But also, the implementation process itself needs data automation facilities. I’ll discuss this more below, but the short version is as follows: Designing AI-based autonomy is mostly about ML training. And to train the system correctly on the “full space of things it may encounter” you have to explore that space, and also codify what are “good” and “bad” behaviors in the space. This sounds a lot like coverage and checking.

Also, bug fixes / feature additions are mostly about adding (corrective and negative) examples to the training set. And all that exploring, finding bug examples and so on needs more-or-less the same V&V facilities (which we now call data automation facilities). Note that the AI training world uses the term “data flywheel” for much of this.

Perhaps it is no exaggeration to say that the majority of the effort of building and deploying such systems is about data automation. See below a high-level picture demonstrating that.

Data-Automation for AI-Centric AVs

Data Automation for AI Autonomy

Using data automation in the implementation process

Let’s use an end-to-end AV as our example. A huge part of making it work (and then making it safe enough) is about training the ML system.
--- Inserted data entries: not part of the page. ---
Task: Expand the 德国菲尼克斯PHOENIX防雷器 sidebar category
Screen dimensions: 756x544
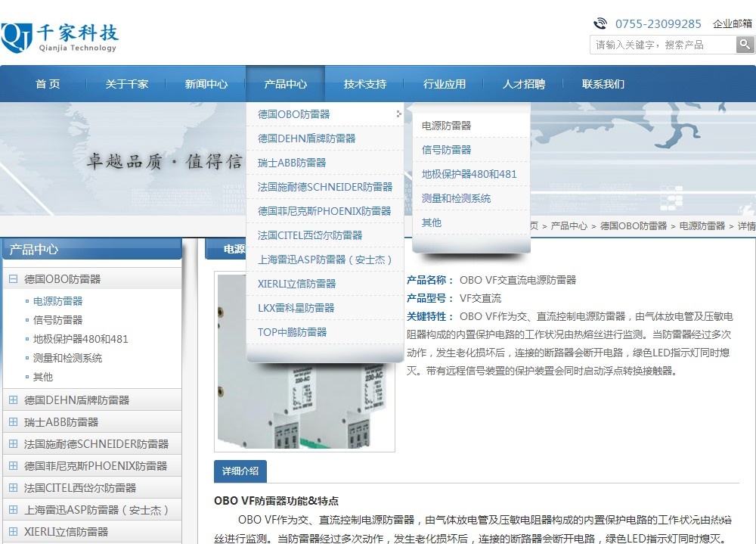Action: [13, 466]
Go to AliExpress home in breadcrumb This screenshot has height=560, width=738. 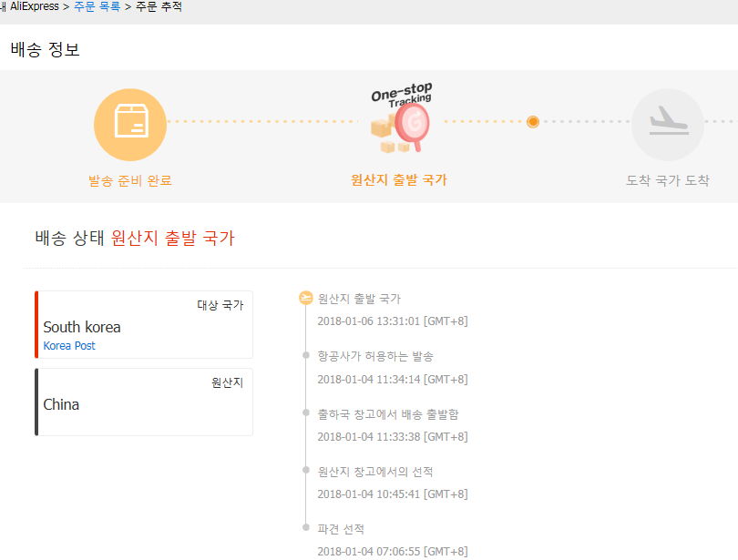(33, 7)
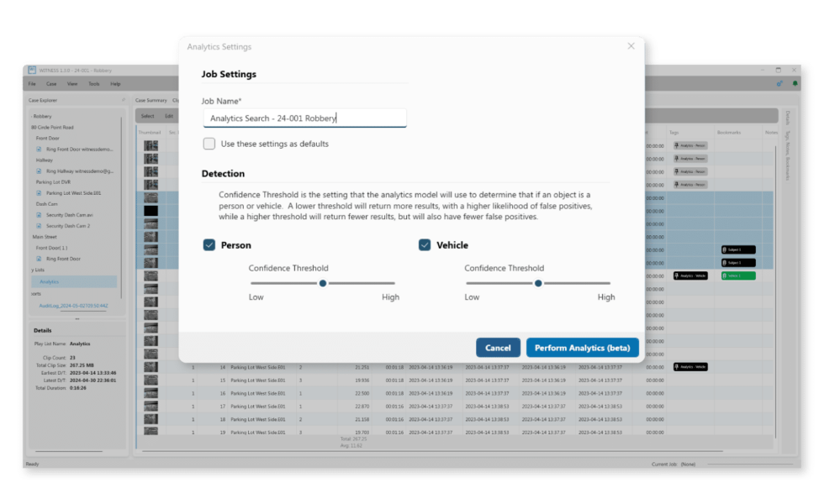Image resolution: width=824 pixels, height=504 pixels.
Task: Click the Parking Lot West Side.E01 file icon
Action: [x=39, y=192]
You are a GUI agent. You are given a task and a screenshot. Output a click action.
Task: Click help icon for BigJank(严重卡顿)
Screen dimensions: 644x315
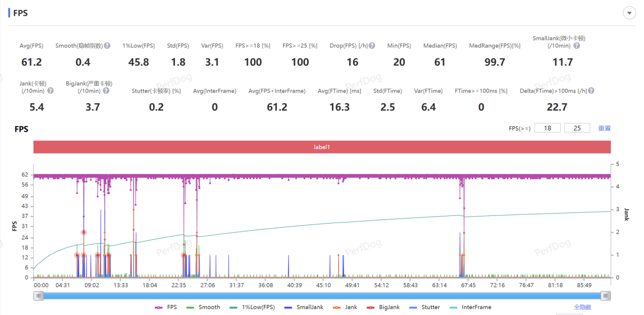(x=106, y=91)
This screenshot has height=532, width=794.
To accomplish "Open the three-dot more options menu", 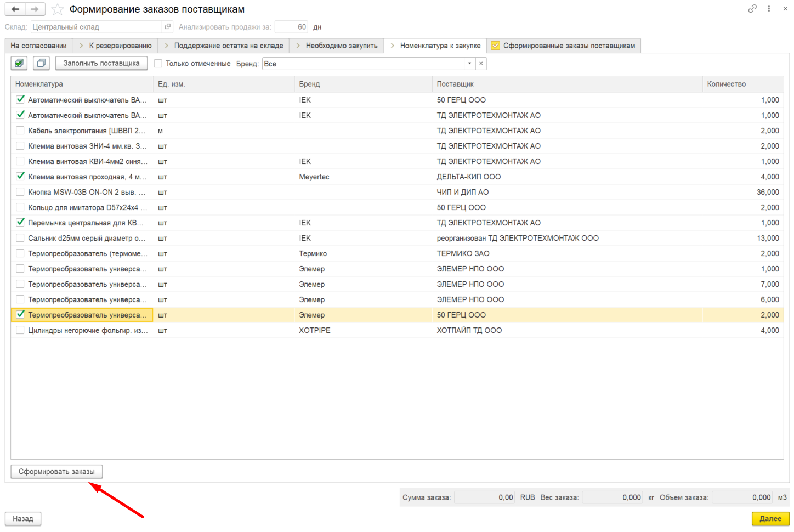I will 769,9.
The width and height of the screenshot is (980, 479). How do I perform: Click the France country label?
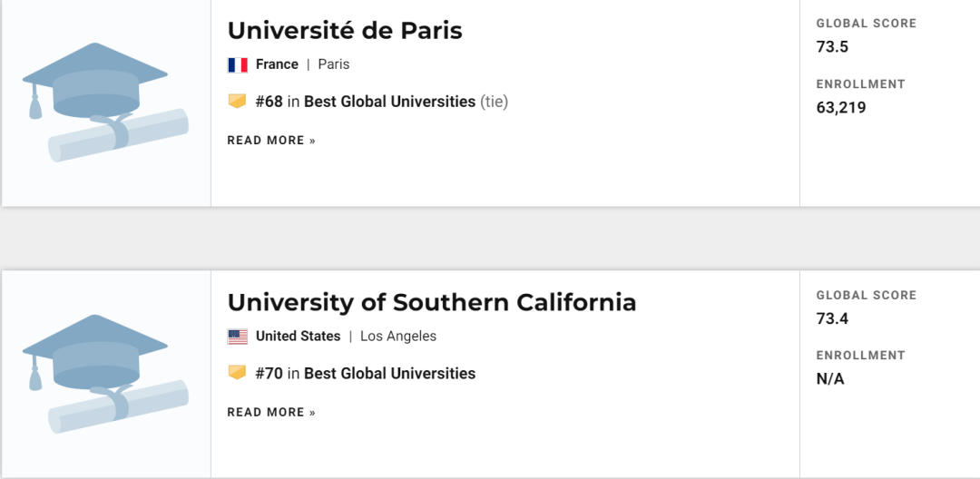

This involves data automation in two ways:

  • Use data automation to enumerate the various “areas” and train on examples of them
  • Use data automation to find bugs in the “current system”, then fix them via further training

Let me start with the second part (though it often happens later). This is really an extension of the “normal” V&V process:

  • Take the current trained system
  • Do very good V&V
    • Ideally use a detailed “verification plan” (VPlan) which is appropriate for the Operational Design Domain (ODD)
    • Fill coverage using real-world drive log evaluation and synthetic test generation
    • Do checking, failure triage and so on
  • Whenever you find a bug
    • Generalize it to “the problem area”
    • Find / create enough examples for that area
    • Use them to “fix” the training set (using corrective or negative feedback)
  • Loop until the targets (safety, legality, comfort etc.) are reached

But we also need the first part – the second part is not efficient enough: It takes a lot of V&V effort to encounter the bugs. It is more efficient to train on the various areas even before finding any specific bugs:

  • Enumerate the “areas” you can think of (including “difficult areas”)
    • E.g. “handle various other-actor illegal behavior”
  • Create a detailed VPlan accordingly
  • Create “enough” examples for the various areas
    • Using real-world drive log evaluation and synthetic test generation
  • Train on them

In reality, people will use both techniques iteratively, and both need more-or-less the same data automation facilities, and we’ll see below.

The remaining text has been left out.